Éditions de la Table ronde is a French publishing house founded in 1944 by Roland Laudenbach. Since 1996 it has been an imprint of éditions Gallimard.

History 
The company was founded by Roland Laudenbach in 1944 and named by Jean Cocteau. Its first published title was Antigone by Jean Anouilh. After World War II it came to publish several authors who had been blacklisted by the Conseil national des écrivains due to accusations of collaboration or pacifism, such as Henry de Montherlant, Jean Giono and Paul Morand.

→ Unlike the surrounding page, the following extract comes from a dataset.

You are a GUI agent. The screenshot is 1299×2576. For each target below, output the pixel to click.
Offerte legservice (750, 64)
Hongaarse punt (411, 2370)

Its right-wing and anti-Gaullist reputation intensified during the Algerian War. It also published authors such as Claude Mauriac and Henri Troyat, and became associated with the movement les Hussards, and its leading members Antoine Blondin, Michel Déon, Jacques Laurent and Roger Nimier. Other published authors included Marcel Aymé, Henry Muller, Bernard Frank, Roger Stéphane, Jean Freustié, Daniel Boulanger and Alain Bosquet.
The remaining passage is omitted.